TASK DESCRIPTION
Copy out the data exactly, leaving the pictures behind.

Data entries:
▶

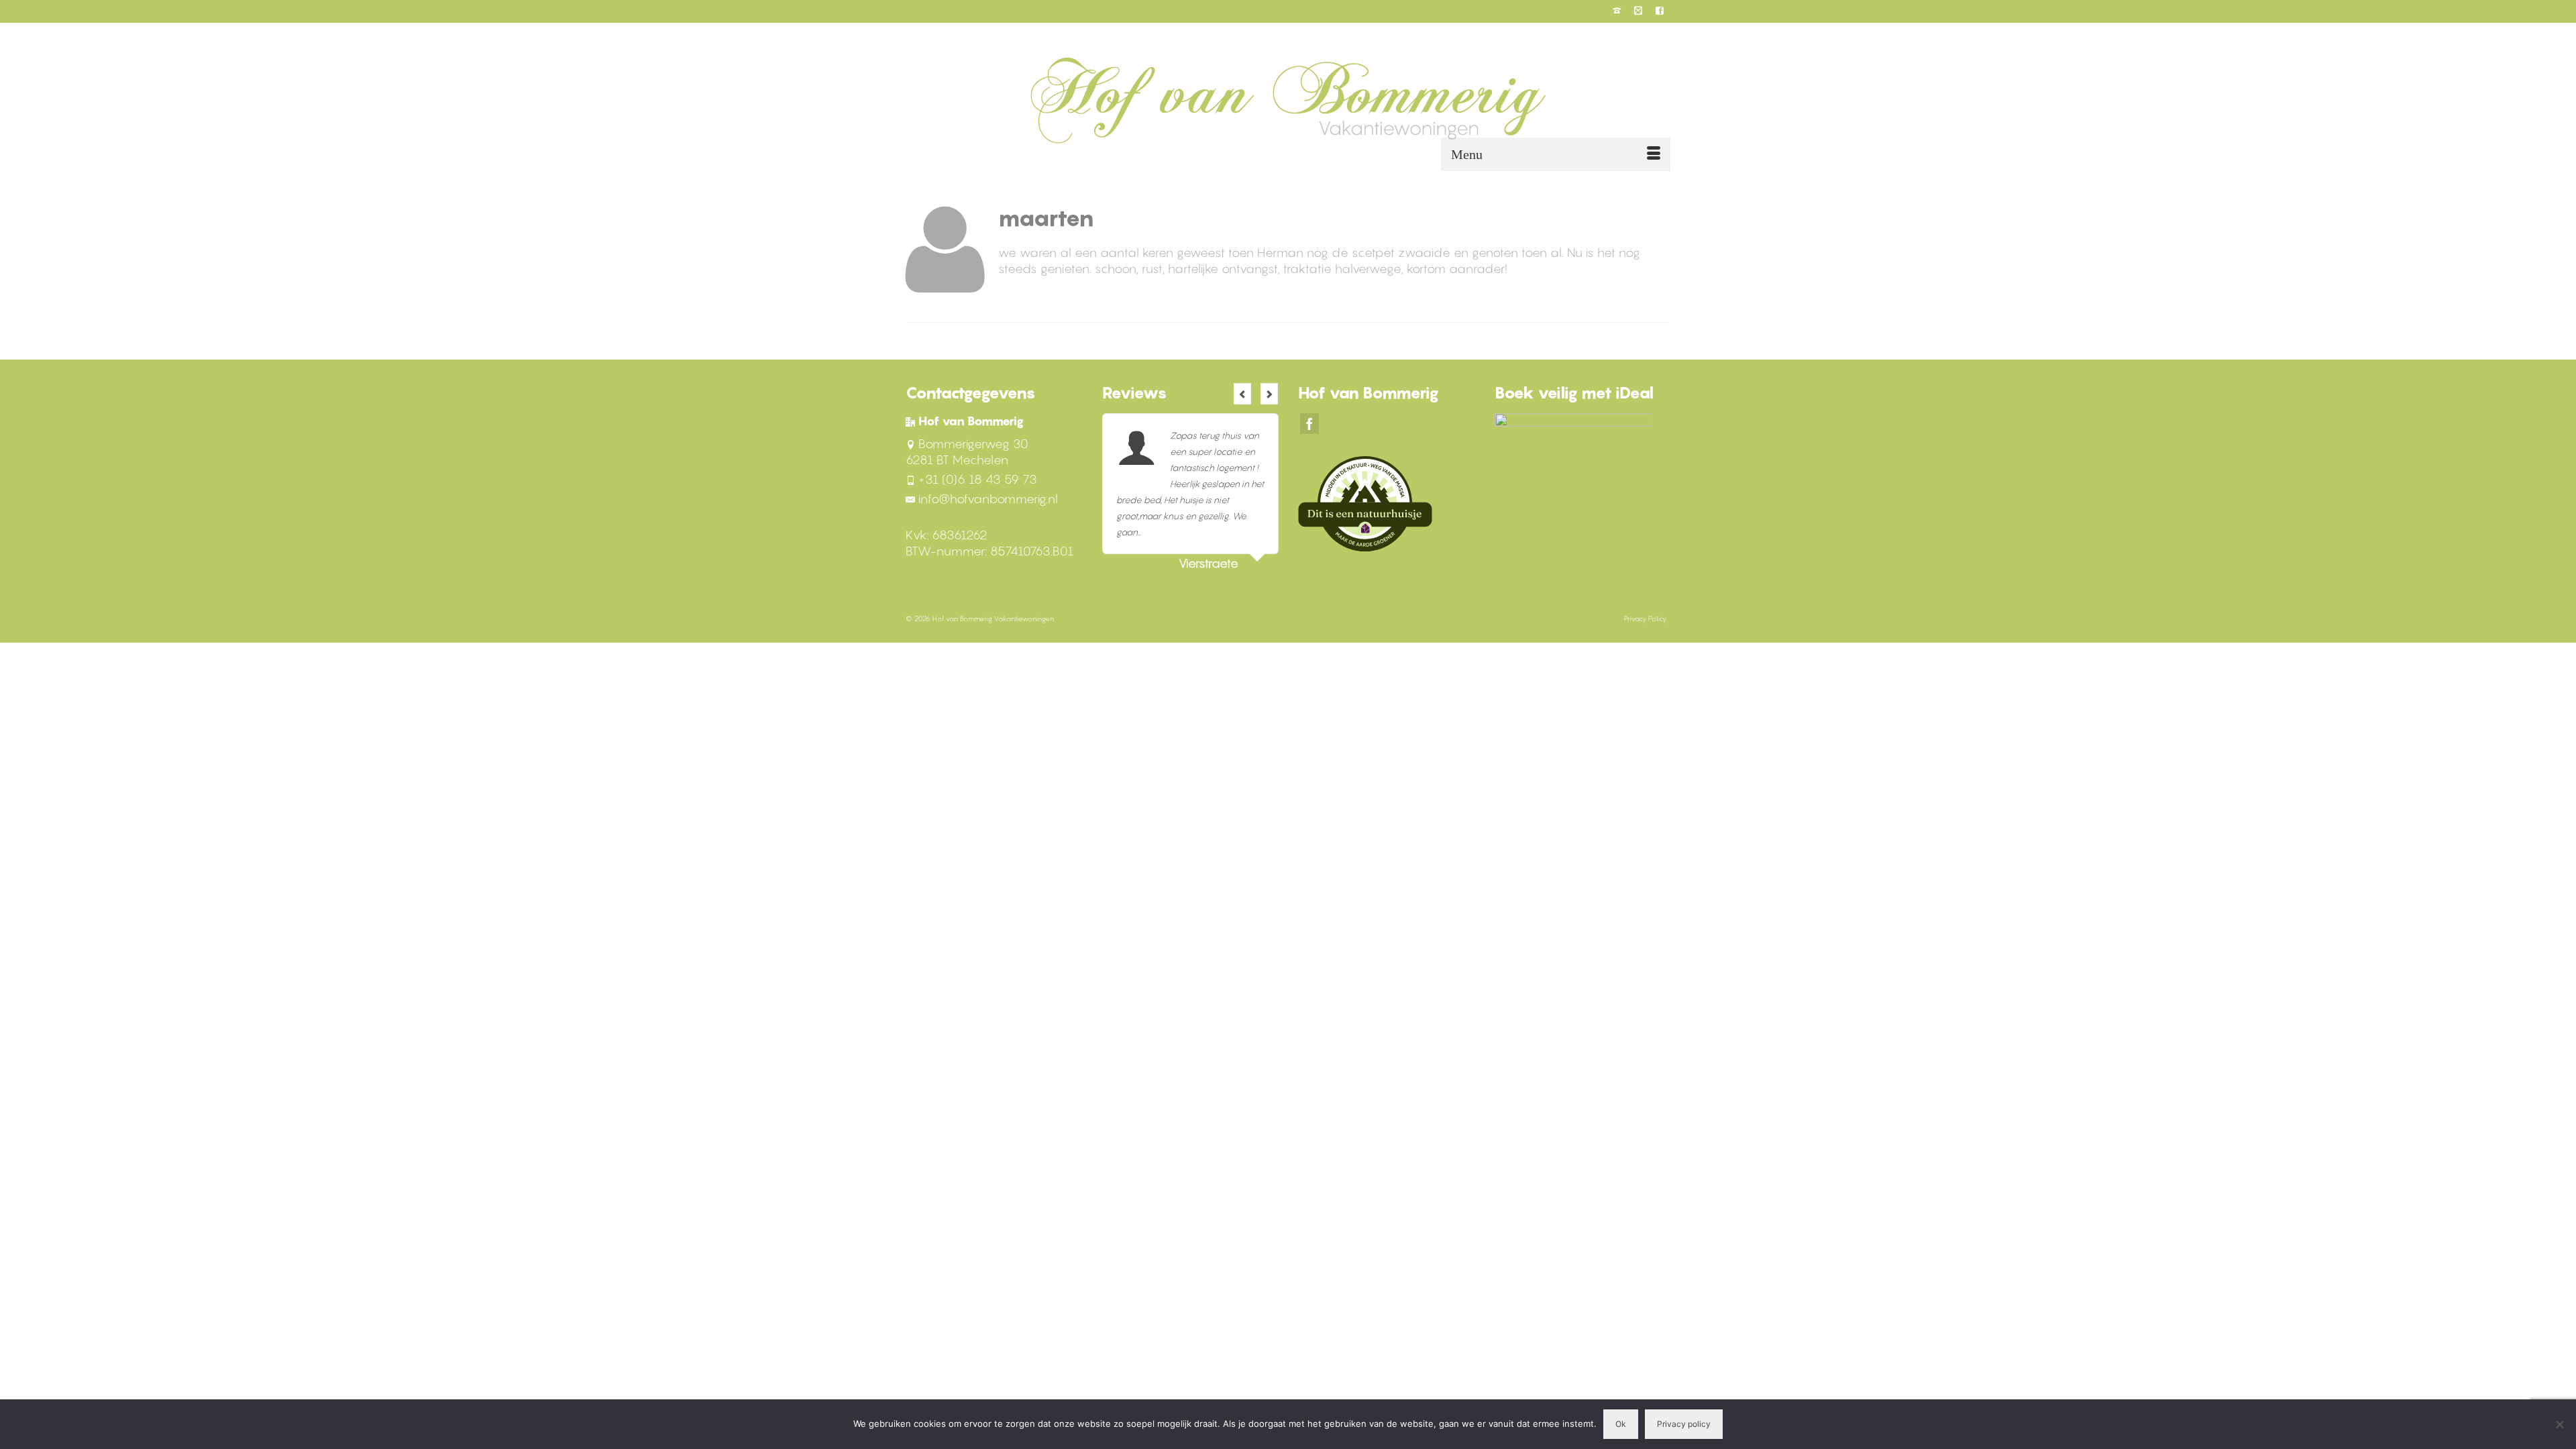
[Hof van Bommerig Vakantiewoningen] (1288, 100)
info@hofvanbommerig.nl (988, 499)
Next (1269, 394)
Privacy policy (1684, 1424)
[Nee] (2559, 1424)
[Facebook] (1309, 423)
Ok (1620, 1424)
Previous (1242, 394)
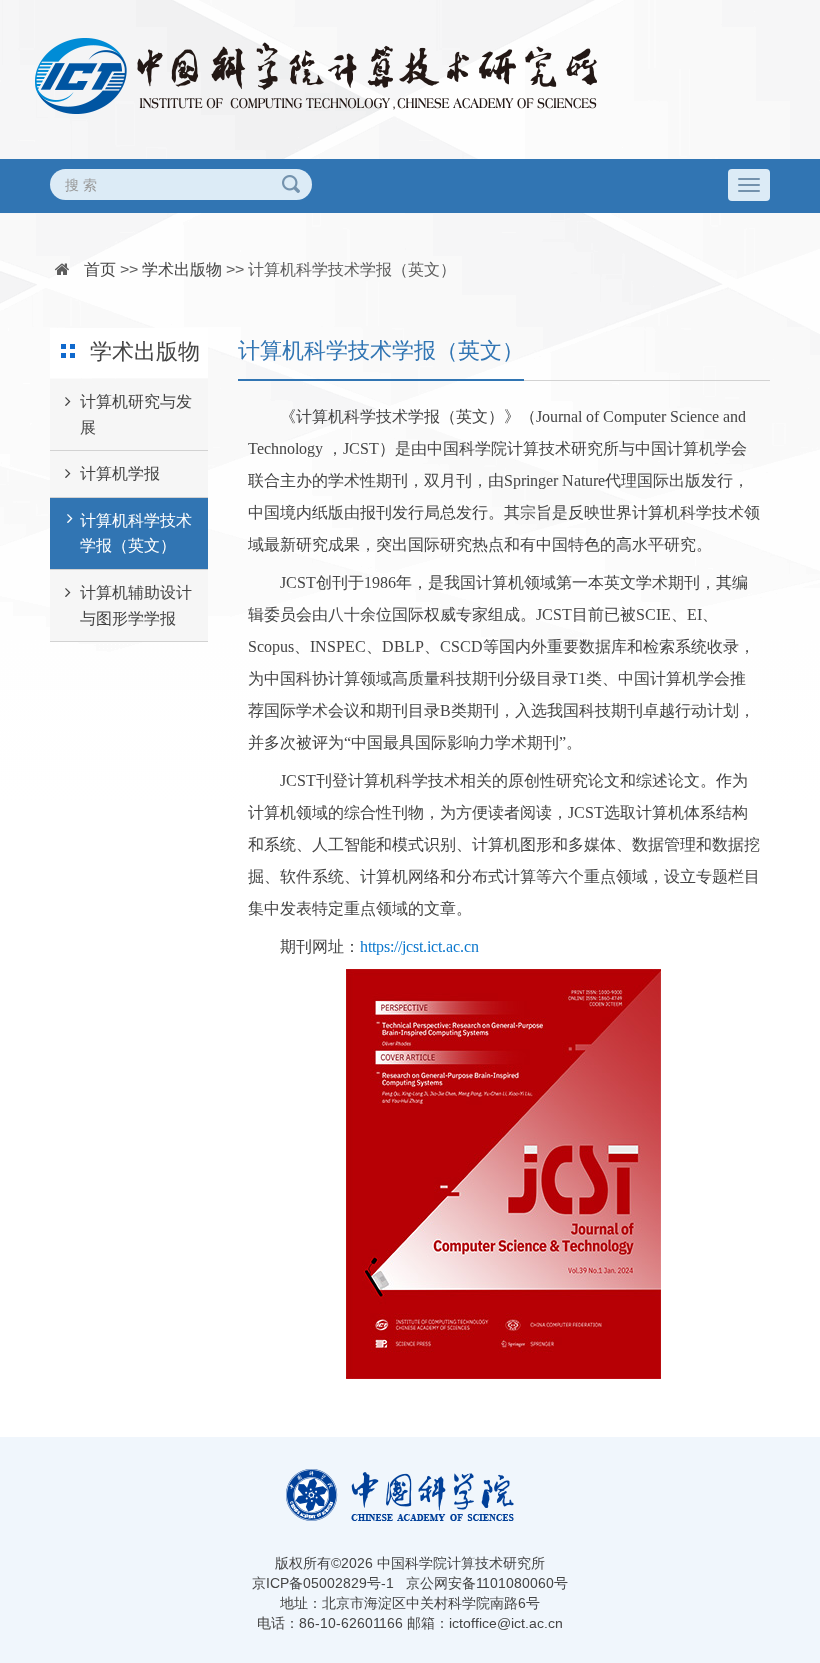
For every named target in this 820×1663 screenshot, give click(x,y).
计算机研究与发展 (136, 414)
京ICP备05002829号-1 (323, 1583)
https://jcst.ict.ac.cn (419, 946)
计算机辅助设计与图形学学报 (136, 605)
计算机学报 (120, 473)
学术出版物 (182, 269)
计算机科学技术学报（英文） (352, 269)
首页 (100, 269)
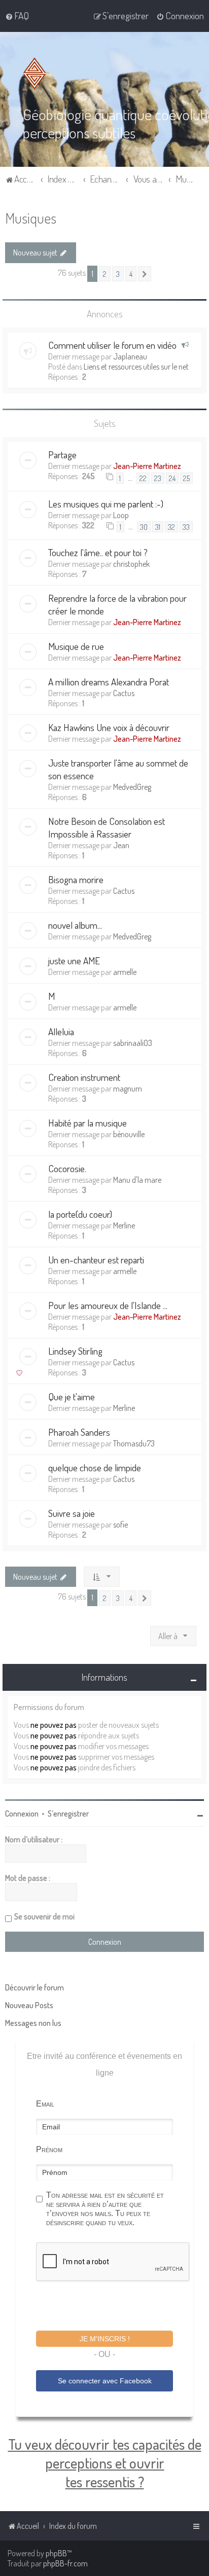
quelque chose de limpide (94, 1467)
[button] (144, 273)
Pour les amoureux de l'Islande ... (107, 1305)
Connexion (22, 1813)
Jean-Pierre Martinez (147, 466)
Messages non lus (33, 2023)
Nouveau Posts (29, 2005)
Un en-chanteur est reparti (96, 1259)
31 (157, 526)
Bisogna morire (75, 879)
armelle (124, 972)
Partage (62, 454)
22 (143, 478)
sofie (120, 1524)
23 (157, 478)
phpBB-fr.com (65, 2563)
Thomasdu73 (134, 1443)
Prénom (49, 2149)
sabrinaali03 (132, 1043)
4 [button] (130, 273)
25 (186, 478)
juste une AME (74, 960)
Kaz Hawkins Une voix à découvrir (108, 727)
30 (144, 526)
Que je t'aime (71, 1396)
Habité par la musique (87, 1122)
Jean (121, 845)
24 (172, 478)
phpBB (56, 2553)
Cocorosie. (67, 1168)
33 (186, 526)
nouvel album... (75, 925)
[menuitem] (17, 16)
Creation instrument (84, 1077)
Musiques (30, 217)
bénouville (129, 1134)
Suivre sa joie (71, 1513)
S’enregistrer (68, 1813)
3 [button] (118, 273)
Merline (124, 1225)
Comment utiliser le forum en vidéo (112, 345)
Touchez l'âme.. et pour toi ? (98, 552)
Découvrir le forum (34, 1987)
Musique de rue (76, 646)
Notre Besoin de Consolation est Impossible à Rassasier (106, 827)
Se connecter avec (105, 2381)
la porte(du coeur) (80, 1214)
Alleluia (61, 1031)
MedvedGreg (132, 787)
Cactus (123, 693)
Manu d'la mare (137, 1180)
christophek (131, 564)
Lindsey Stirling (75, 1351)
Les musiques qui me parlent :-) (105, 503)
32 (171, 526)
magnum (127, 1088)
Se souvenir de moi (44, 1916)
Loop (121, 515)
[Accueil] (36, 73)
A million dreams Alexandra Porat (108, 681)
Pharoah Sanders (79, 1432)
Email (45, 2103)
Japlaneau (130, 356)
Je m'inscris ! (105, 2339)
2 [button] (105, 273)
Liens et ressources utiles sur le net (136, 366)
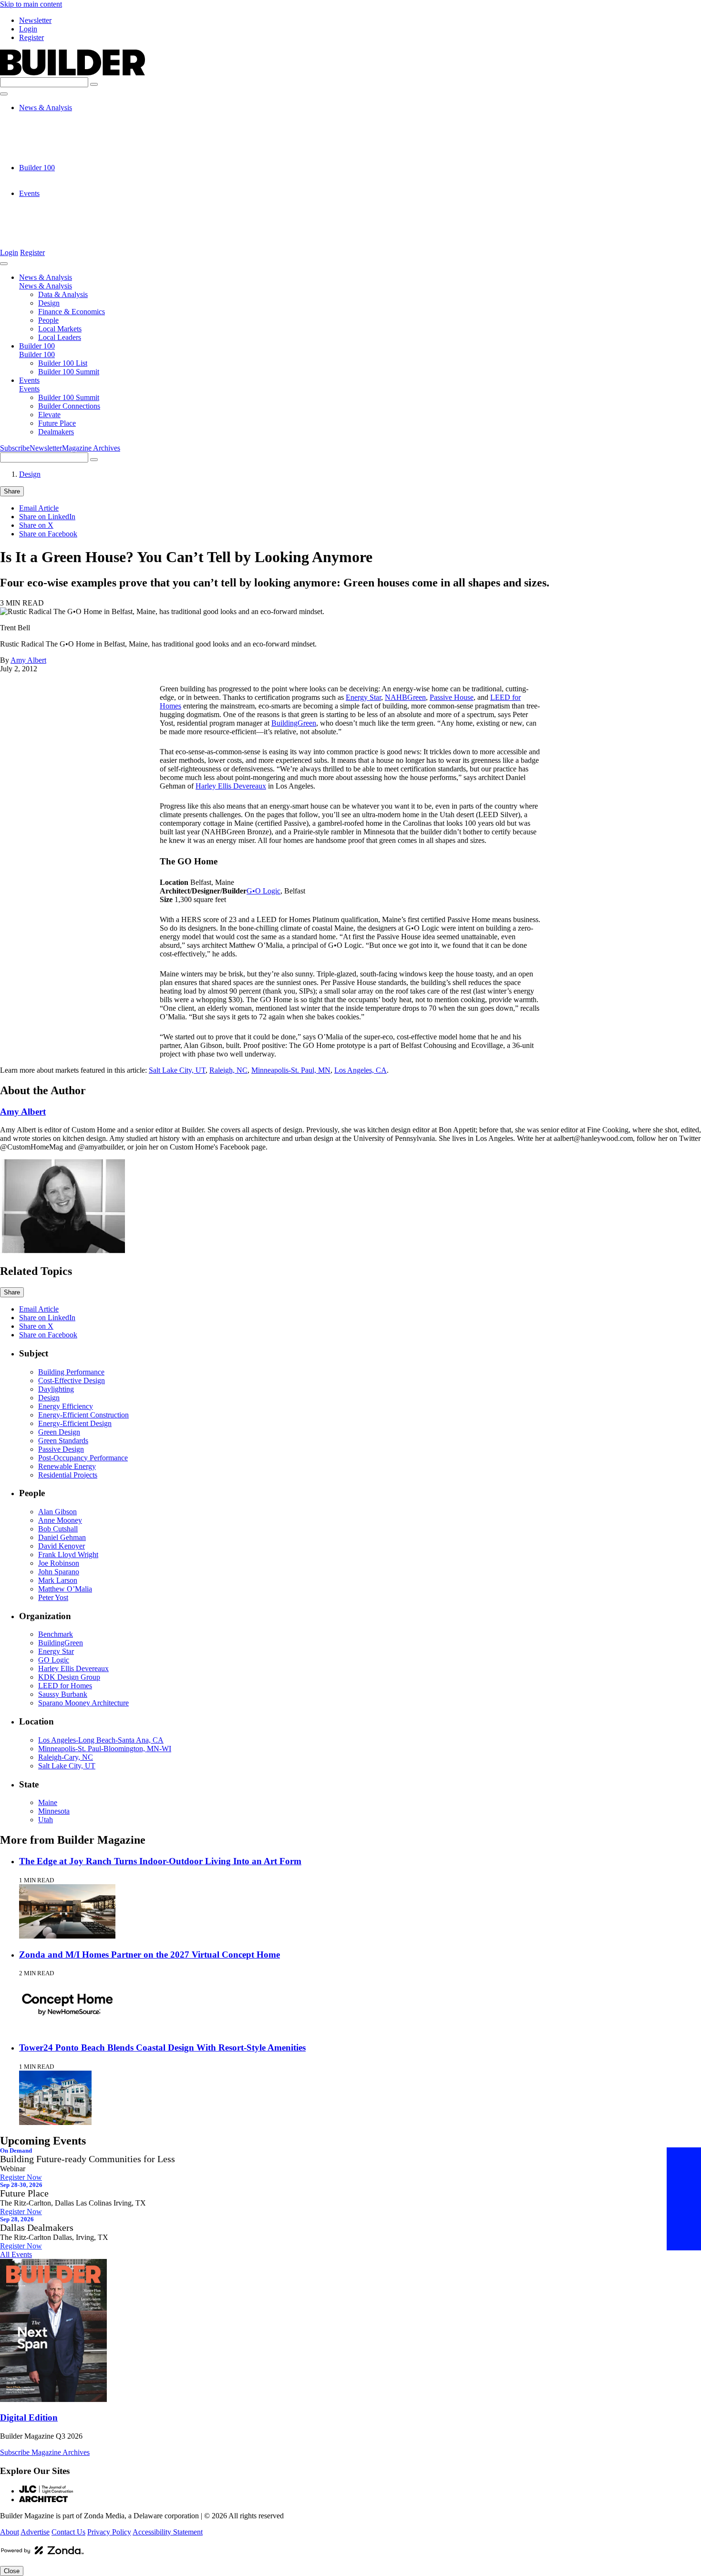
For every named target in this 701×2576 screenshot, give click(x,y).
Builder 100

◀

REPLY
[Hof van Bommerig Vakantiewoningen] (1288, 100)
info@hofvanbommerig.nl (988, 499)
Next (1269, 394)
Privacy policy (1684, 1424)
[Nee] (2559, 1424)
[Facebook] (1309, 423)
Ok (1620, 1424)
Previous (1242, 394)
For every named target in this 820×1663 screenshot, give click(x,y).
计算机研究与发展 (136, 414)
京ICP备05002829号-1 (323, 1583)
https://jcst.ict.ac.cn (419, 946)
计算机辅助设计与图形学学报 (136, 605)
计算机学报 (120, 473)
学术出版物 (182, 269)
计算机科学技术学报（英文） (352, 269)
首页 (100, 269)
quelque chose de limpide (94, 1467)
[button] (144, 273)
Pour les amoureux de l'Islande ... (107, 1305)
Connexion (22, 1813)
Jean-Pierre Martinez (147, 466)
Messages non lus (33, 2023)
Nouveau Posts (29, 2005)
Un en-chanteur est reparti (96, 1259)
31 (157, 526)
Bisogna morire (75, 879)
armelle (124, 972)
Partage (62, 454)
22 (143, 478)
sofie (120, 1524)
23 (157, 478)
phpBB-fr.com (65, 2563)
Thomasdu73 (134, 1443)
Prénom (49, 2149)
sabrinaali03 (132, 1043)
4 [button] (130, 273)
25 (186, 478)
juste une AME (74, 960)
Kaz Hawkins Une voix à découvrir (108, 727)
30 (144, 526)
Que je t'aime (71, 1396)
Habité par la musique (87, 1122)
Jean (121, 845)
24 (172, 478)
phpBB (56, 2553)
Cocorosie. (67, 1168)
33 (186, 526)
nouvel album... (75, 925)
[menuitem] (17, 16)
Creation instrument (84, 1077)
Musiques (30, 217)
bénouville (129, 1134)
Suivre sa joie (71, 1513)
S’enregistrer (68, 1813)
3 [button] (118, 273)
Merline (124, 1225)
Comment utiliser le forum en vidéo (112, 345)
Touchez l'âme.. et pour toi ? (98, 552)
Découvrir le forum (34, 1987)
Musique de rue (76, 646)
Notre Besoin de Consolation est Impossible à Rassasier (106, 827)
Se connecter avec (105, 2381)
la porte(du coeur) (80, 1214)
Alleluia (61, 1031)
MedvedGreg (132, 787)
Cactus (123, 693)
Manu d'la mare (137, 1180)
christophek (131, 564)
Lindsey Stirling (75, 1351)
Les musiques qui me parlent :-) (105, 503)
32 (171, 526)
magnum (127, 1088)
Se souvenir de moi (44, 1916)
Loop (121, 515)
[Accueil] (36, 73)
A million dreams Alexandra Porat (108, 681)
Pharoah Sanders (79, 1432)
Email (45, 2103)
Japlaneau (130, 356)
Je m'inscris ! (105, 2339)
2 [button] (105, 273)
Liens et ressources utiles sur le net (136, 366)
For every named target in this 701×2576 screenshot, give click(x,y).
Builder 100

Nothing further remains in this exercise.